Alfred’s system of fortified
burhs
whose administration and upkeep were in the hands of their inhabitants, not of
individual nobles, and into which
country-dwellers could retreat for safety in time of danger represented a much nobler vision and proved an effective deterrent to Viking raiders.

It was Alfred, too, who solved the problem of raiders who could attack and disperse before the English shire levies could be called out; he arranged a rota, as described in the Anglo-Saxon
Chronicle, so that half the fighting force would always be on military duty while the other half remained at home for purposes of immediate local defence and maintaining the general affairs of the
country. This produced what was, in effect, the first English standing army, and it worked. But in order for it to work, he had to tighten up the legislation that laid the duty on the land to
produce the fighting men he needed. It is also Alfred who is credited with laying the foundations of the English navy when in 897 he commissioned the building of a fleet of longships to his own
design, though in action these proved less successful than his other innovations, being too deep in the draught for the river work in which the shallower Viking ships excelled. None the less, his
was the first recorded attempt to construct an official naval force for the defence of the nation, and his successors were to build on his achievements.

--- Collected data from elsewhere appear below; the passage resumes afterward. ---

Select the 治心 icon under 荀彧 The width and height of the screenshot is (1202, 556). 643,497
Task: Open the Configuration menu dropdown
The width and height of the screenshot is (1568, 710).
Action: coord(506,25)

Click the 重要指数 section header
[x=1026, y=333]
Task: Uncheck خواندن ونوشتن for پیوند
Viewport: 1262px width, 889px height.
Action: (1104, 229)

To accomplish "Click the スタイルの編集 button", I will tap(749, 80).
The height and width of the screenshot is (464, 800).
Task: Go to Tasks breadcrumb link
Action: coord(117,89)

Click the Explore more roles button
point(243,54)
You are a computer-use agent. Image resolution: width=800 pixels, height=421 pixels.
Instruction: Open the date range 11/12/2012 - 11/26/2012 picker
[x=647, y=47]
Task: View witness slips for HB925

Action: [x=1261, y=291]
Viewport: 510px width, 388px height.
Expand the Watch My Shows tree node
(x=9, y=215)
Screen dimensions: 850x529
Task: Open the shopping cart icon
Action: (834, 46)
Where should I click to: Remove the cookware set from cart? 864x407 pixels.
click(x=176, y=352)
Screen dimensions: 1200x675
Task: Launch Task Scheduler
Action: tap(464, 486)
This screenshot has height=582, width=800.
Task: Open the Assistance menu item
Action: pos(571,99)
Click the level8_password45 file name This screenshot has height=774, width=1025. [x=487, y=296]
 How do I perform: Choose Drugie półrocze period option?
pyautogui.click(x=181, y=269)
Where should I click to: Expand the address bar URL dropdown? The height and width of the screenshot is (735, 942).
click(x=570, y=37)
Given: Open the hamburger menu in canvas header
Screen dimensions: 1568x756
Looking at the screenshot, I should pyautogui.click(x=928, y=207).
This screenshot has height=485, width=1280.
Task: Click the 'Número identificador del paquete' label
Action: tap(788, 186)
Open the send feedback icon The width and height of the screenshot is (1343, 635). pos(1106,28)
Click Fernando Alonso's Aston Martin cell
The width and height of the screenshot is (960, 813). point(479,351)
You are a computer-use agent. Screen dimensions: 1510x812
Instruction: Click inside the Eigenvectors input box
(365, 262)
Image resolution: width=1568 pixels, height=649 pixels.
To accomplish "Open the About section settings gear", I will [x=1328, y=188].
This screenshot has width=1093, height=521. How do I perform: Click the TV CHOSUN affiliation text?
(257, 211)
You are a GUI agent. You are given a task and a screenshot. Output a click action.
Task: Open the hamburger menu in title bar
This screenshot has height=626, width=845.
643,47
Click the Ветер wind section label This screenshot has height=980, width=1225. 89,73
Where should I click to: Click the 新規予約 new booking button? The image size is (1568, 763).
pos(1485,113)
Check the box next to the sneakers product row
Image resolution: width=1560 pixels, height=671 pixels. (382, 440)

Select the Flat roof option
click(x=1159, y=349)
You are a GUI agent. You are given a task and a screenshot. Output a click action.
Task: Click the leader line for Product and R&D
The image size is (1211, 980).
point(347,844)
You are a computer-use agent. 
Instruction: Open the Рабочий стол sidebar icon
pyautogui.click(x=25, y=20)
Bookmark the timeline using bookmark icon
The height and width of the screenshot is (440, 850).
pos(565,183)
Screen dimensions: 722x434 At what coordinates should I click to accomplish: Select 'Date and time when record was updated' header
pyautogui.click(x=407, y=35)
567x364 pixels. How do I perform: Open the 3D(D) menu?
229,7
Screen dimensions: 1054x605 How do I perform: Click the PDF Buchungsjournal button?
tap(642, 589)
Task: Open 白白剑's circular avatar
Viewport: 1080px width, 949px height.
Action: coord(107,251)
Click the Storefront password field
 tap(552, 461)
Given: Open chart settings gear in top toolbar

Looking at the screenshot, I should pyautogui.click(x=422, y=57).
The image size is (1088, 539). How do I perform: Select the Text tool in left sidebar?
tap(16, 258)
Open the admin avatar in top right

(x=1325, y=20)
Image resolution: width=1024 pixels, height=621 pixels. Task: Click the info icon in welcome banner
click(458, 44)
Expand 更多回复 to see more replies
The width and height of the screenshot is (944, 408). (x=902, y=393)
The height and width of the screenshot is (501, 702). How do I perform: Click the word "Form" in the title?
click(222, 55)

Naturally, there had been many changes in the detailed organization of the national defence between Alfred’s death in 899 and the mid-eleventh century. During the more peaceful years of
the tenth century, the upkeep and manning of the
burhs
was not maintained with the same rigour as had originally been intended, and it was no longer necessary to keep a standing army in the
field. As time went on, though the service due from landowners was strictly maintained, there was a move to allowing it to be commuted for a cash payment with which paid troops could be hired. The
Danegeld or heregeld, in the reign of
Æthelred, was not used exclusively for paying the Danes to go away; it often paid one lot of Danish troops to fight off another,
as Æthelred paid the famous Viking Thorkell the Tall for many years. After Cnut’s introduction of the housecarls in 1018, and their development into the front-line troops of the English
army, cash was needed to pay them. But the theoretical obligation of all free men to give military service remained, and could be and was called on. There were clearly enormous variations in detail
in different parts of the country, but in general there seem to have been two different types of service: first, the system by which the king could call on a force of warriors for a particular
purpose, based on the provision of a man for a certain unit of land; second, the responsibility of all free men to defend the country in an emergency such as an invasion. In the first case, the man
was provided, armed, paid and provisioned by the lord, the abbey, the village, the hundred from which he was due, and was expected to serve anywhere needed, at home or abroad, for a certain period,
usually sixty days. These would be the men who were normally referred to as the shire levies or the select fyrd. In the second, when all free men were expected to turn out for a national emergency,
they were not normally expected to go beyond their own locality and had to be able to return to their own homes at night (there were exceptions on the Scottish and Welsh marches); this has been
described as the general fyrd. When Byrhtnoth called together his force to meet the Danes at Maldon, he would have called out the shire levies and his own retainers, but he would almost certainly
have regarded this as the sort of emergency in which all the local free men should come to the national defence. This might account for the presence of Dunhere, the ‘unorne ceorl’, the
simple peasant, though he might just as easily have been there as part of the shire levies.